2月中旬くらいには初の認定事業者が出てくるようです。

 

民泊条例申請受付の開始

1月29日から東京都大田区で民泊申請の受付が始まりました。

同区の広報課によると、事業希望者の申請初日となったこの日は、午後5時の窓口終了までに全部で2件の申請があった。ほかに、窓口に相談に来たのが11件、電話での相談が48件あったという。

びっくりするくらい少ない申請数ですよね。

今年2016年1月時点でAirbnbに登録されている大田区内の物件は175軒と言われていますので、申請が2件というのはかなり少ない印象を受けます。

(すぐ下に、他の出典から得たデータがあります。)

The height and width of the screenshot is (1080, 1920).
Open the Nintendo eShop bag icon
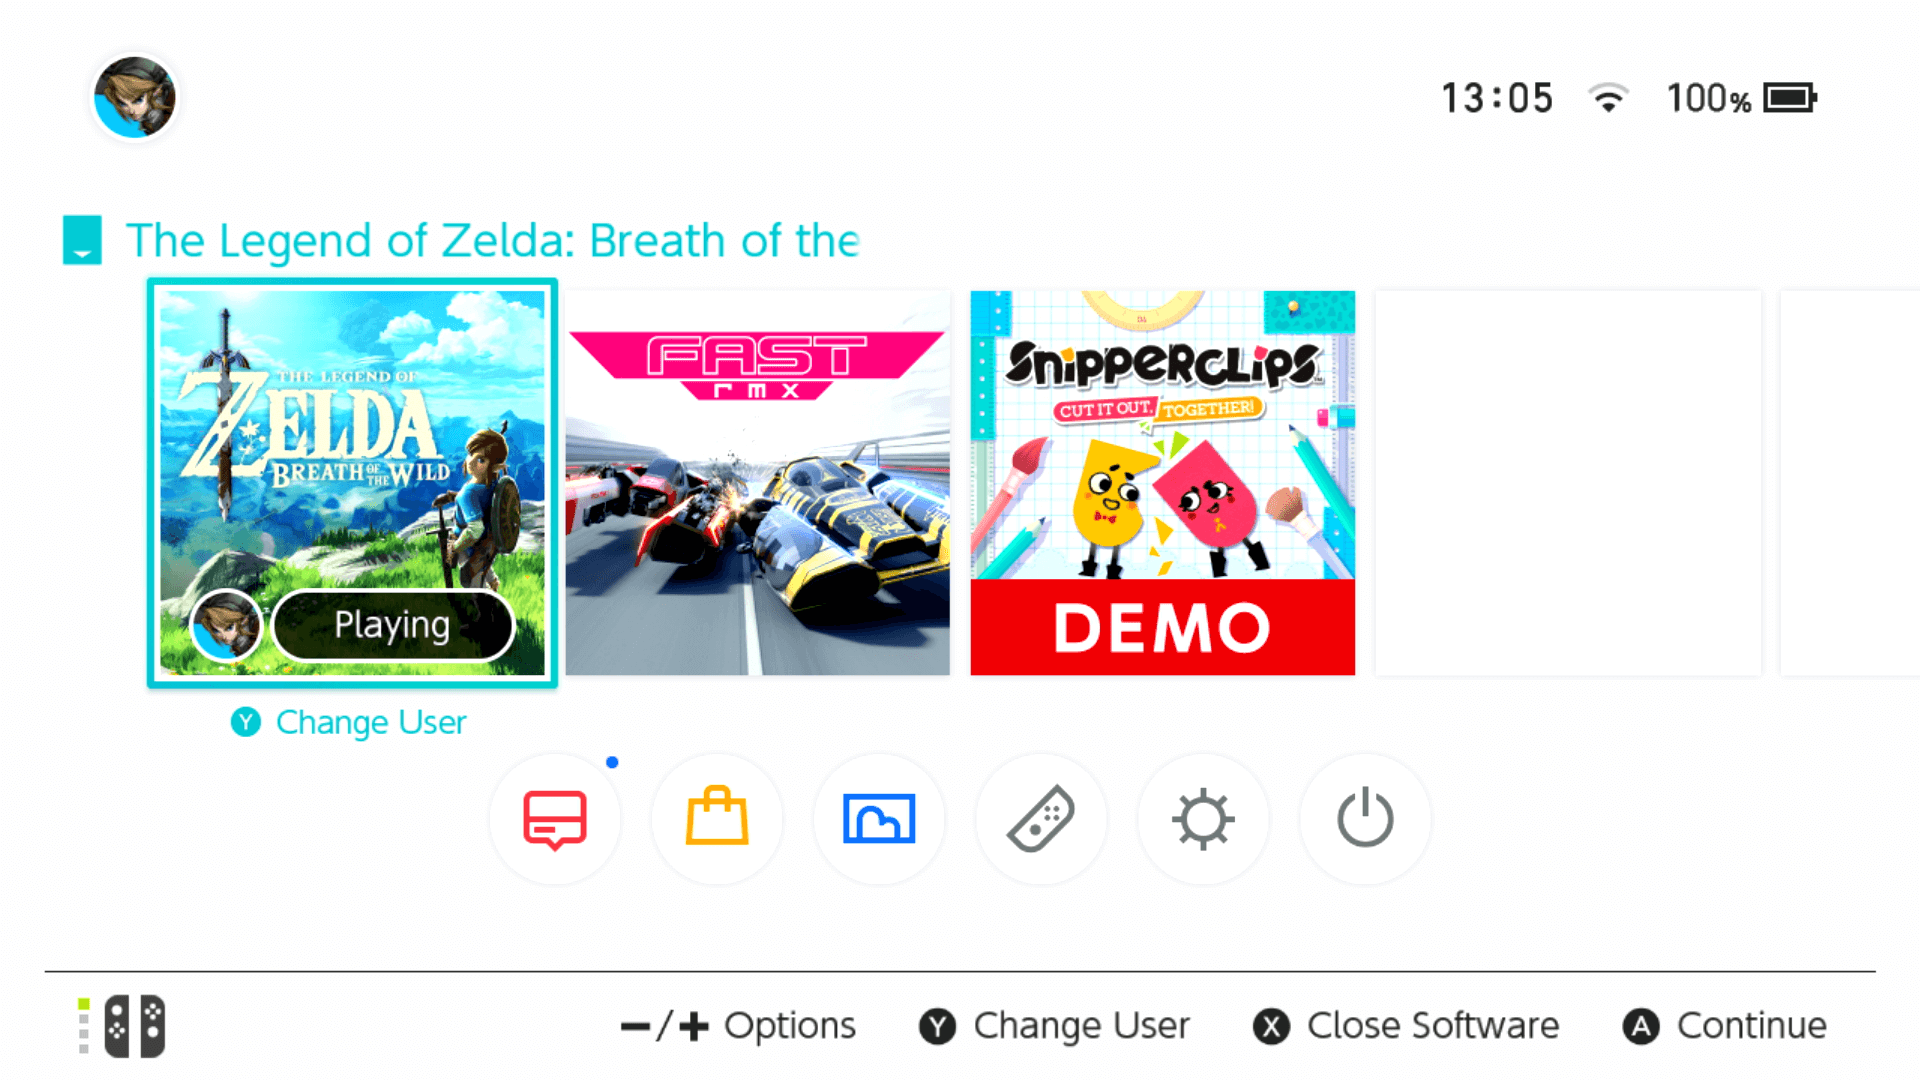tap(717, 819)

これは、大田区が国家戦略特区で旅館業法適用外ということでも、それにかわる民泊条例があります。

おそらく民泊条例で規定されている、以下のような条件を満たせないケースが多いからだと思います。

  • 滞在期間は6泊7日以上。
  • 同じ建物や敷地から10メートル以内に住む住民への説明義務。
  • 床面積は宿泊者1人当たり3平方メートル以上。
  • 旅券提示で本人確認。
  • 旅券番号を記した名簿を3年間保管。
  • 周辺住民の苦情窓口の設置。
  • 区が立ち入り調査の権限を持つ。

旅館業法からみると条件はかなり緩和されていますが、それでも一般の家をすぐに貸し出せるような条件ではありません。

 

旅館業法の緩和の動き

こういった戦略特区内での民泊条例の動きに対して、旅館業法そのものの規制緩和の動きもあります。

民泊はインターネット仲介サイトを通じて全国的に広がり、大半は旅館業法の許可を得ていない。客と貸し手、近隣住民とのトラブルも目立つため、特区とは別に厚労省と観光庁が検討しているのが、全国統一の新ルール作りだ。

既にインターネットでは特区以外の物件の貸し出しも行われています。

これを野放しにしてしまうと、そもそも旅館業法違反を黙認していることになりますので、条例での対応ではなく、旅館業法自体を規制緩和して、その規制に反するところの取り締まりを強化するという流れもあります。

 

旅館業法緩和の問題点

現在外国人観光客で宿泊施設が足りない状況に陥っているのは、首都圏や大阪などの一部の地域です。

旅館業法の緩和となると、全国共通で緩和されますので、今まで厳しい旅館業法の規制を守って営業を続けていた旅館・ホテルにとって、突然今までよりも緩い規制で参入してきた業者が増える事で死活問題になる可能性があります。

規制というのは、治安や衛生といった安全面を重視しているものも多く、あまり急激に緩和すると、後で大きな問題になる可能性もあります。

 

まとめ

当面は大田区や4月から施行予定の大阪府の民泊条例の運営を参考にしながら、旅館業法の緩和をどうするか決めるのではないかと思います。

大田区の申請受付前の説明会には100人定員のところに200人が参加するなど、民泊に対しての関心の高さを感じました。

実際申請になると、初日は2件というのは少ないと感じる反面、きちんと条例の要件を守ろうとすると、現時点で要件をクリア出来るところは多くないんだろうなあということも感じました。

今後も民泊に関する動きを注意深く見ていきたいと思います。